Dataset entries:
::::::

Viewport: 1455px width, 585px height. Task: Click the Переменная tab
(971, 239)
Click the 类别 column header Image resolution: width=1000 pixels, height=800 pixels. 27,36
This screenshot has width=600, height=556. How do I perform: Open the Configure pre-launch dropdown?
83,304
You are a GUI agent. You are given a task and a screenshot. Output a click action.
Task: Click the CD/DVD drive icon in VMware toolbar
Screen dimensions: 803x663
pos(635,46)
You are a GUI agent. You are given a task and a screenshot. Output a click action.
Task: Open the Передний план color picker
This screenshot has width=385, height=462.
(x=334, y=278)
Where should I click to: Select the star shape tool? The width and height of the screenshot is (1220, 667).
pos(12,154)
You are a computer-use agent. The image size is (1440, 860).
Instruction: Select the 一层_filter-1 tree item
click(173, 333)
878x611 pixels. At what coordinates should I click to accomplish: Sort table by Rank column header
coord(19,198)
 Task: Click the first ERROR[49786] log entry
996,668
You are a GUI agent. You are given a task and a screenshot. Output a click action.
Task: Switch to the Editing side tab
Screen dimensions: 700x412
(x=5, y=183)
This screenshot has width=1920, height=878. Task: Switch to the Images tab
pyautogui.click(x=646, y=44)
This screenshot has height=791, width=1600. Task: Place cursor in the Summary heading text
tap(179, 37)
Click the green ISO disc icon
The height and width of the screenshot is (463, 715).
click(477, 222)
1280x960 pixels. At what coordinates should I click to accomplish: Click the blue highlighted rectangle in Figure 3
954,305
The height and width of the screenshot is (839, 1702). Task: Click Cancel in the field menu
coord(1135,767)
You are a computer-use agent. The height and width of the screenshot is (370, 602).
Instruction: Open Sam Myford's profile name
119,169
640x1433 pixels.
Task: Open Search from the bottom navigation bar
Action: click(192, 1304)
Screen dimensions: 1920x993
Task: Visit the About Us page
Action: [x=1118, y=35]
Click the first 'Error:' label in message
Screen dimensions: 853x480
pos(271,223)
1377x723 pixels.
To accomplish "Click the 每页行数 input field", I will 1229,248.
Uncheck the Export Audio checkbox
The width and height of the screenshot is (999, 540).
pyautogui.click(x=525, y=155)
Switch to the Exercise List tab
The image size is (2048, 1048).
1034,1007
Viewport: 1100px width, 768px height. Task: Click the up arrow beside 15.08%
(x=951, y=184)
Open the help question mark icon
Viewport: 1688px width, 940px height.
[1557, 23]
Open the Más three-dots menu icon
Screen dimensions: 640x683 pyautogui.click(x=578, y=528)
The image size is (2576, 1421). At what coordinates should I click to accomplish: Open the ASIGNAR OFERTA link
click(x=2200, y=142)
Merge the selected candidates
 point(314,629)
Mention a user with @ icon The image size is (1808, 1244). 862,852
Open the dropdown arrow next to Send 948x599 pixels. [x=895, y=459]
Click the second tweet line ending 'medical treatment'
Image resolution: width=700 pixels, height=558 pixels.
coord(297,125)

::::::

| DESCRIPTION OF THE TASK |
Where the line containing "The height and width of the screenshot is (463, 715)." appears in the records above, begin there and print every line through the last, exactly and with nothing else.

| TASK RESULT |
The height and width of the screenshot is (463, 715).
click(477, 222)
1280x960 pixels. At what coordinates should I click to accomplish: Click the blue highlighted rectangle in Figure 3
954,305
The height and width of the screenshot is (839, 1702). Task: Click Cancel in the field menu
coord(1135,767)
You are a computer-use agent. The height and width of the screenshot is (370, 602).
Instruction: Open Sam Myford's profile name
119,169
640x1433 pixels.
Task: Open Search from the bottom navigation bar
Action: click(192, 1304)
Screen dimensions: 1920x993
Task: Visit the About Us page
Action: [x=1118, y=35]
Click the first 'Error:' label in message
Screen dimensions: 853x480
pos(271,223)
1377x723 pixels.
To accomplish "Click the 每页行数 input field", I will 1229,248.
Uncheck the Export Audio checkbox
The width and height of the screenshot is (999, 540).
pyautogui.click(x=525, y=155)
Switch to the Exercise List tab
The image size is (2048, 1048).
1034,1007
Viewport: 1100px width, 768px height. Task: Click the up arrow beside 15.08%
(x=951, y=184)
Open the help question mark icon
Viewport: 1688px width, 940px height.
[1557, 23]
Open the Más three-dots menu icon
Screen dimensions: 640x683 pyautogui.click(x=578, y=528)
The image size is (2576, 1421). At what coordinates should I click to accomplish: Open the ASIGNAR OFERTA link
click(x=2200, y=142)
Merge the selected candidates
 point(314,629)
Mention a user with @ icon The image size is (1808, 1244). 862,852
Open the dropdown arrow next to Send 948x599 pixels. [x=895, y=459]
Click the second tweet line ending 'medical treatment'
Image resolution: width=700 pixels, height=558 pixels.
coord(297,125)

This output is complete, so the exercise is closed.